**Exercise aim**
Update the machine learning text, starting with "- Linear Regression: Best" and going on through "in unlabeled data.", so that "patterns" becomes "structures".

**Supplied text**
Supervised learning trains models using labeled data. Common algorithms include:

- Linear Regression: Best for continuous value prediction
- Decision Trees: Excellent for classification tasks
- Support Vector Machines: Powerful for complex patterns

UNSUPERVISED LEARNING

Unsupervised learning finds patterns in unlabeled data.

REINFORCEMENT LEARNING

Agents learn through interaction with environments.

REFERENCES

[1] Machine Learning
    Wikipedia
    https://en.wikipedia.org/wiki/Machine_learning
    Accessed: 2024-02-28

[2] Types of Machine Learning Algorithms
    TechCrunch, by John Smith
    https://techcrunch.example.com/ml-types
    Published: 2024-01-15
    Accessed: 2024-02-28

API Usage for Plain Text:

curl -X POST http://localhost:8000/search \
  -H "Content-Type: application/json" \
  -d '{
    "query": "machine learning",
    "settings": {"output_format": "plaintext"}
  }'

Format 4: HTML Output

Best For: Web publishing, rich formatting, email newsletters

Example:

<!DOCTYPE html>
<html>
<head>
  <title>Research Results: Machine Learning Algorithms</title>
  <style>
    body { font-family: sans-serif; margin: 20px; }
    h1 { color: #333; }
    .citation { margin-left: 20px; font-size: 0.9em; }
    .source { background: #f5f5f5; padding: 10px; margin: 10px 0; }
  </style>
</head>
<body>
  <h1>Research Results: Machine Learning Algorithms</h1>

  <p>Machine learning algorithms are computational methods that improve through
  experience<sup><a href="#ref1">[1]</a></sup>. The field encompasses three
  main paradigms: supervised learning, unsupervised learning, and reinforcement
  learning<sup><a href="#ref2">[2]</a></sup>.</p>

  <h2>Supervised Learning</h2>
  <p>Supervised learning trains models using labeled data<sup><a href="#ref3">[3]</a></sup>.

**Extracted entries**
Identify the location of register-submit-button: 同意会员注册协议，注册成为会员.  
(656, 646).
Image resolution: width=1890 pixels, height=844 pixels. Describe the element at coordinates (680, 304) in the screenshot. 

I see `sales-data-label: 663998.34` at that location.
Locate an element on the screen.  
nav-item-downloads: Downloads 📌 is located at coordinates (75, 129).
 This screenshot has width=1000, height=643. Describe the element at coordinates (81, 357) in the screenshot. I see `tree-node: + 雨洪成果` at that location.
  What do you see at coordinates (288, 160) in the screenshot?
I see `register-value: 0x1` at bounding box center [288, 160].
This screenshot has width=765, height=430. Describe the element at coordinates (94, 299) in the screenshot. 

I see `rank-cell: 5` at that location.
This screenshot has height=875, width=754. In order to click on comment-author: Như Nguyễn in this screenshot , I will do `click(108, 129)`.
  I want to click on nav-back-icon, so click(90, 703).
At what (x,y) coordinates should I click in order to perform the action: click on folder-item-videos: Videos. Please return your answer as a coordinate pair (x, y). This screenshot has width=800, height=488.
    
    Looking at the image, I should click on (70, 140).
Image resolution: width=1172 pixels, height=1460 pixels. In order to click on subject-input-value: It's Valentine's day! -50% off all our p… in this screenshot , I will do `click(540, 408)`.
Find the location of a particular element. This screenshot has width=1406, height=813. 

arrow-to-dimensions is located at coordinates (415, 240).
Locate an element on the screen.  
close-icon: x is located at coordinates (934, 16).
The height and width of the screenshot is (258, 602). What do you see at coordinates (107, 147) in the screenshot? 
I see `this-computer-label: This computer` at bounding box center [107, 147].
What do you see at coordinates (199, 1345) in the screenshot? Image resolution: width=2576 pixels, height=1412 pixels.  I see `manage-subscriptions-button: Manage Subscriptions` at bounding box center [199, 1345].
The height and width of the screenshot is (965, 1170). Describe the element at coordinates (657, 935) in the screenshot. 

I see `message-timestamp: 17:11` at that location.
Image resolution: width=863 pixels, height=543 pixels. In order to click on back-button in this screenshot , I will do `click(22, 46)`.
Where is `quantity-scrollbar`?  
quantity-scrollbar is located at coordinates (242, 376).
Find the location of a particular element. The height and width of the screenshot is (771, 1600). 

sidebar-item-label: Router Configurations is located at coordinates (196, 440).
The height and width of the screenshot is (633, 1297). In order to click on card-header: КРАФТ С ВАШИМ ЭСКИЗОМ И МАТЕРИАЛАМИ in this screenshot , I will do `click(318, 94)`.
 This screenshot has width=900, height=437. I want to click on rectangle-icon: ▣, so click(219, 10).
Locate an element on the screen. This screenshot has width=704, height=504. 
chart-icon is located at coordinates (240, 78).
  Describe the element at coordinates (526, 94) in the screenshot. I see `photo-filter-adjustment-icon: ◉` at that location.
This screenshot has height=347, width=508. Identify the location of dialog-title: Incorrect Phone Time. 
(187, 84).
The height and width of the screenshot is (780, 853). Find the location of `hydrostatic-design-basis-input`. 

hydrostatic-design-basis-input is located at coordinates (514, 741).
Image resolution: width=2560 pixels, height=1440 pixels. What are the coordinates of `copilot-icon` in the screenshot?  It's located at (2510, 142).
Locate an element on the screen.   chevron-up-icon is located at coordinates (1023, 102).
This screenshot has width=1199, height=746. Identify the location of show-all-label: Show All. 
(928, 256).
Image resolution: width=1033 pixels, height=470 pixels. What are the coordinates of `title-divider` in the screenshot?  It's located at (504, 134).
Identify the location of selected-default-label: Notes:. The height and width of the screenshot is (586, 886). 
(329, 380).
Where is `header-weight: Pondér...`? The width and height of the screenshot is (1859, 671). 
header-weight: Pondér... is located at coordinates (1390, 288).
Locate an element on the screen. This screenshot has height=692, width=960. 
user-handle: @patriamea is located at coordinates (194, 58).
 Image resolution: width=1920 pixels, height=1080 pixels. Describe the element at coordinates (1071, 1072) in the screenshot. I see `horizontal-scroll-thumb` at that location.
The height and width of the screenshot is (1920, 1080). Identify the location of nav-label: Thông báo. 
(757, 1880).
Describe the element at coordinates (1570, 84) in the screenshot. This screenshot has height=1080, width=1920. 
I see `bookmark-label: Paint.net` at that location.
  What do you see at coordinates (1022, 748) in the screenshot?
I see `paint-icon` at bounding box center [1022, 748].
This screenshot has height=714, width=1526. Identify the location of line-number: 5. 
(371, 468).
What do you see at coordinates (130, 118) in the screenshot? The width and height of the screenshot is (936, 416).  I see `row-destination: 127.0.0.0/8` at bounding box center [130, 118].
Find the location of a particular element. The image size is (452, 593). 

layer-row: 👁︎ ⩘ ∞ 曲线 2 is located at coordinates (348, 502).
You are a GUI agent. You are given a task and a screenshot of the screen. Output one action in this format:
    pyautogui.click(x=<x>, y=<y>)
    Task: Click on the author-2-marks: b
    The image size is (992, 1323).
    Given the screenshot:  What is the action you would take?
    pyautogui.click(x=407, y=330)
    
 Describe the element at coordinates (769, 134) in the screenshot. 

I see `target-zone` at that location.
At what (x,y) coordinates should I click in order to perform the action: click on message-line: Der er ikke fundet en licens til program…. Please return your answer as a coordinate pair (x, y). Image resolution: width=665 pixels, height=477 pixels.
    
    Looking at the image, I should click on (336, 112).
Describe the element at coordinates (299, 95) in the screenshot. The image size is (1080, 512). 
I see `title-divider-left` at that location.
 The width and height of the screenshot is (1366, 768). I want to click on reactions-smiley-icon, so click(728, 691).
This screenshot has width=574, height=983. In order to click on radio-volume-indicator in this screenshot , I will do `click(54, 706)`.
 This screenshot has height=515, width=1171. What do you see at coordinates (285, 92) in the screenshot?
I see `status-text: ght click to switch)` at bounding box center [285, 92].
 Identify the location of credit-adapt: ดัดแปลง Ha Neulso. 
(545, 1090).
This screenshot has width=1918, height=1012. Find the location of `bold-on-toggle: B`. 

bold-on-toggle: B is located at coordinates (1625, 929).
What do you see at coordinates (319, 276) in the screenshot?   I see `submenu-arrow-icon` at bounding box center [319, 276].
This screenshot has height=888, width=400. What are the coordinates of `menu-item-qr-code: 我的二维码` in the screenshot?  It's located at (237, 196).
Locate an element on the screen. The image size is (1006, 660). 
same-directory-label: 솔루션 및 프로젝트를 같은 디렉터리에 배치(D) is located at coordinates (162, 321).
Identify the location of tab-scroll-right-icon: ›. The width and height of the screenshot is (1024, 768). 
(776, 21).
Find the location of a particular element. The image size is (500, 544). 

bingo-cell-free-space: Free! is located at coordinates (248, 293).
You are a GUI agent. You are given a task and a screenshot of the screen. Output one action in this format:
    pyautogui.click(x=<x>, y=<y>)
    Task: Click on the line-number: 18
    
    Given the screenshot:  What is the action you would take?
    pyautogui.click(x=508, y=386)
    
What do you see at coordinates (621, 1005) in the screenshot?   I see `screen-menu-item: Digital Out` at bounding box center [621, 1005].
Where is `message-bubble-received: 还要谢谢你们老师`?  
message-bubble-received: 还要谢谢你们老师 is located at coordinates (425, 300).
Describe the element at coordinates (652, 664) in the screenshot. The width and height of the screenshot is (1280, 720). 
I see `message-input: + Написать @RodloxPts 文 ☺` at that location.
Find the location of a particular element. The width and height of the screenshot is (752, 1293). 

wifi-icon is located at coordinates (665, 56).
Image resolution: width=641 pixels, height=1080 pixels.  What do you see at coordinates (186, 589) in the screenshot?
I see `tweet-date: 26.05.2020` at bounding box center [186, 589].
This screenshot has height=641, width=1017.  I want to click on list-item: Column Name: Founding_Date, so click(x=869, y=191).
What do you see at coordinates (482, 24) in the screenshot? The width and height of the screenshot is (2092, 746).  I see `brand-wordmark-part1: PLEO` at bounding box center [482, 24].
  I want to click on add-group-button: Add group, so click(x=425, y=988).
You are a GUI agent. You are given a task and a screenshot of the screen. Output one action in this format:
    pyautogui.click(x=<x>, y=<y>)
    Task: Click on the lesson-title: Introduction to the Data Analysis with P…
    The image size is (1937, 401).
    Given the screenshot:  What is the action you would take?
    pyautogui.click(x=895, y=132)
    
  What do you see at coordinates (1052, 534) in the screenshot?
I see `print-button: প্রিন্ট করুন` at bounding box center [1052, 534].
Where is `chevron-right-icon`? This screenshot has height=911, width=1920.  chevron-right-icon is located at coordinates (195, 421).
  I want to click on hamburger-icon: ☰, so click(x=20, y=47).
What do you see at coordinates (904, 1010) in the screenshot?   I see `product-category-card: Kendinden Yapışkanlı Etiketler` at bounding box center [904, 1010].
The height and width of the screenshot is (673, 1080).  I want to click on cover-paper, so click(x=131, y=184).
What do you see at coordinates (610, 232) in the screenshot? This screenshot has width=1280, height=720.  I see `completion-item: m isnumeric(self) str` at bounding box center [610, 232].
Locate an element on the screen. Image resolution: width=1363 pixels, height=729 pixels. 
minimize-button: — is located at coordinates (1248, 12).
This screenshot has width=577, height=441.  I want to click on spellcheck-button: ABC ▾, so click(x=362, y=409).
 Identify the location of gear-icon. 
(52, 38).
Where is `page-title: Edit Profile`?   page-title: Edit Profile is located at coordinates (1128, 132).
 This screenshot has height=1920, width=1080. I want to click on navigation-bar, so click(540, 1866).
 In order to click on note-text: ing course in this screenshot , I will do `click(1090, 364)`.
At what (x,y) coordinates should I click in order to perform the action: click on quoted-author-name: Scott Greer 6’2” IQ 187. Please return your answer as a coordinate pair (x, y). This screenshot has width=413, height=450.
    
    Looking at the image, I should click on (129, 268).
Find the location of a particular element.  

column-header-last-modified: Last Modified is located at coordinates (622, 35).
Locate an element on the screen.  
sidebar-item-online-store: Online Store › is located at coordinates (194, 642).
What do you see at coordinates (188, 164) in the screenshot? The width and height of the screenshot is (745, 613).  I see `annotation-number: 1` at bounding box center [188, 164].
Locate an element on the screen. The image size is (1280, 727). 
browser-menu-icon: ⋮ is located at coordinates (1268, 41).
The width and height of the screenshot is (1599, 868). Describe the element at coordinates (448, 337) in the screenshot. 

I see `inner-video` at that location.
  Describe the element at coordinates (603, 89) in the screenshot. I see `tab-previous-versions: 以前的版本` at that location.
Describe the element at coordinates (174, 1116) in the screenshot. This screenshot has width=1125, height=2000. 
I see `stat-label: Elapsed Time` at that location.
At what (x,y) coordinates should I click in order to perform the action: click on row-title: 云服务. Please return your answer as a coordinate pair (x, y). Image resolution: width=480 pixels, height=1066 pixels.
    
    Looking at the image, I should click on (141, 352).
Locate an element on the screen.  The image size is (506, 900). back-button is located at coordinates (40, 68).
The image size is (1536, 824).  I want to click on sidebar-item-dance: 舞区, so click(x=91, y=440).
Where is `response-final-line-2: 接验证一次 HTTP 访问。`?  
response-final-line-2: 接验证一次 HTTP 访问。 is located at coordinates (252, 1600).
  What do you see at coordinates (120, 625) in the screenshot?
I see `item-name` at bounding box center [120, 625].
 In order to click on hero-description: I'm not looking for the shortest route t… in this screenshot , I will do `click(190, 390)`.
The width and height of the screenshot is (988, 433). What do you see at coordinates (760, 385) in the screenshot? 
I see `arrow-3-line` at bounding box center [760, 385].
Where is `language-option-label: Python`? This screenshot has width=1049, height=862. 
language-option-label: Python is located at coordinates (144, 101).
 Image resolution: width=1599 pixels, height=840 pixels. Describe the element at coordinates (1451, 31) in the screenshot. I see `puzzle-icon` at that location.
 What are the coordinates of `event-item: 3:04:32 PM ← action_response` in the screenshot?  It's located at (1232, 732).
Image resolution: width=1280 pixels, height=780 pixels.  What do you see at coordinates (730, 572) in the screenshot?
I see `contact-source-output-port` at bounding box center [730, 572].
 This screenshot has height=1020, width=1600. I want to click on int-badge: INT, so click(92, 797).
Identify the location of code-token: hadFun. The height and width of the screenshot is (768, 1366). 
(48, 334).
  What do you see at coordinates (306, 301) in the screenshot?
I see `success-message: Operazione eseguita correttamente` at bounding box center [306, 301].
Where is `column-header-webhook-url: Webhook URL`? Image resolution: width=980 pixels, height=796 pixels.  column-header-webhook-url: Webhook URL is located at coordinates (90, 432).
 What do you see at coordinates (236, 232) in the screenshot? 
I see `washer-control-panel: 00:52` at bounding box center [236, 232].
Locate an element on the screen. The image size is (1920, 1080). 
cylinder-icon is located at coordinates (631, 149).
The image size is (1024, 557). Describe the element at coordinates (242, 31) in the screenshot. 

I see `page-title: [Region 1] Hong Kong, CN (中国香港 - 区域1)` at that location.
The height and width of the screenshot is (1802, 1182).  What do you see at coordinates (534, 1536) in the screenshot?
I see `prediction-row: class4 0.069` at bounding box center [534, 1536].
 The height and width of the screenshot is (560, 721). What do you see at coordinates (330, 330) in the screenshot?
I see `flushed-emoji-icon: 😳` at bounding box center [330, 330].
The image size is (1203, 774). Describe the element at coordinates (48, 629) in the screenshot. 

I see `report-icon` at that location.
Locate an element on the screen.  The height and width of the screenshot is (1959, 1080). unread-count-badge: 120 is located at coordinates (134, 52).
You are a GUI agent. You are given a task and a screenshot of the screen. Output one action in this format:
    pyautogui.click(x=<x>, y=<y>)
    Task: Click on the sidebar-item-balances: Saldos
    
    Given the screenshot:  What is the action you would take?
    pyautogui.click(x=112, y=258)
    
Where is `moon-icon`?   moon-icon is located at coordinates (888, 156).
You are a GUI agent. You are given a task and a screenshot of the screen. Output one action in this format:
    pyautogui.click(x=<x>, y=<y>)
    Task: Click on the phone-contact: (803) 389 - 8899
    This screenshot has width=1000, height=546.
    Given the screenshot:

**Reply**
- Linear Regression: Best for continuous value prediction
- Decision Trees: Excellent for classification tasks
- Support Vector Machines: Powerful for complex structures

UNSUPERVISED LEARNING

Unsupervised learning finds structures in unlabeled data.